Приведем еще один образчик сообразительности и добросовестности автора «Нерешенного вопроса». В своем романе г. Тургенев хотел изобразить, как нехорошо дети относятся к отцам и на родительскую нежность и любовь отвечают холодностью. Вот сцена, в которой проводится эта тенденция:
«– Сегодня меня дома ждут, – говорил он (Базаров) Аркадию. – Ну, подождут, что за важность! – Василий Иваныч (отец) отправился в свой кабинет и, прикорнув на диване в ногах у сына, собирался было поболтать с ним; но Базаров тотчас его отослал, говоря, что ему спать хочется, а сам не заснул до утра.
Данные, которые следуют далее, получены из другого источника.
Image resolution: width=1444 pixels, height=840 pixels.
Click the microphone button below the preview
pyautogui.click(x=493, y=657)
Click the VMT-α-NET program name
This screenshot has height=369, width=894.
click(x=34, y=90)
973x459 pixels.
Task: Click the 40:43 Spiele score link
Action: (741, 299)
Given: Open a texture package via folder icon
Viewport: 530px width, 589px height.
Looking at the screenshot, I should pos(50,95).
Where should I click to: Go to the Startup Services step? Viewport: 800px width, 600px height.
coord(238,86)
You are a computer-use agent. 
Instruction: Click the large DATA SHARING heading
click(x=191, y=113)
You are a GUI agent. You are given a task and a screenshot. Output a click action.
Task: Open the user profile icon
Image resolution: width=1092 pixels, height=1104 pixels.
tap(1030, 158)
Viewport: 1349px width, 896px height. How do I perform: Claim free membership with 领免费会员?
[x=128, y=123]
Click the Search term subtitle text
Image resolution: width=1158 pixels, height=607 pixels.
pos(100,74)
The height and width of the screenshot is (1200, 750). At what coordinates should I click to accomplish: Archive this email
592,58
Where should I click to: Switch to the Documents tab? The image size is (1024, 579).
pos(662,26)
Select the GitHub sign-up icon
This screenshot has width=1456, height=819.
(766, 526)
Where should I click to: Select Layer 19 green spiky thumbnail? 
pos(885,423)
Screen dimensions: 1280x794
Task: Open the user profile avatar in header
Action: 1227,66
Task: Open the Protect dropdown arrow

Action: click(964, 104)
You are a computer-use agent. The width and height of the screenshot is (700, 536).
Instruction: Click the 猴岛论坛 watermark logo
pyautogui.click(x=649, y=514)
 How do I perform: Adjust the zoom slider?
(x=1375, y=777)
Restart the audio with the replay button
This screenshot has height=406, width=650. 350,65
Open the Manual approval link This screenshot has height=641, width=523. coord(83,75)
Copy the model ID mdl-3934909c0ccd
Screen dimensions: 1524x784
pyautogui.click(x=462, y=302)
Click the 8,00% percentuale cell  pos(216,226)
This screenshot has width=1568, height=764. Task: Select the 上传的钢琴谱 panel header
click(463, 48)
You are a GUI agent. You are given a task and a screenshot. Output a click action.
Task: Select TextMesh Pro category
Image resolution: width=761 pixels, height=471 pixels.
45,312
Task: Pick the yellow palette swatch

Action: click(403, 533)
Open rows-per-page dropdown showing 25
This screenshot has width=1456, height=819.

Широко раскрыв глаза, он злобно (?) смотрел в темноту; воспоминания детства не имели власти над ним» (стр. 584). Однажды отец стал рассказывать свои воспоминания.
«– Много, много испытал я на своем веку. Вот, например, если позволите, я вам расскажу любопытный эпизод чумы в Бессарабии.
– За который получил Владимира? – подхватил Базаров. – Знаем, знаем… Кстати, отчего ты его не носишь?
– Ведь я тебе говорил, что я не имею предрассудков, – пробормотал Василий Иванович (он только накануне велел спороть красную ленточку с сюртука), и принялся рассказывать эпизод чумы. – А ведь он заснул, – шепнул он вдруг Аркадию, указывая на Базарова и добродушно подмигнув. – Евгений! вставай! – прибавил он громко» (какая жестокость! уснуть от рассказов отца!) (стр. 596).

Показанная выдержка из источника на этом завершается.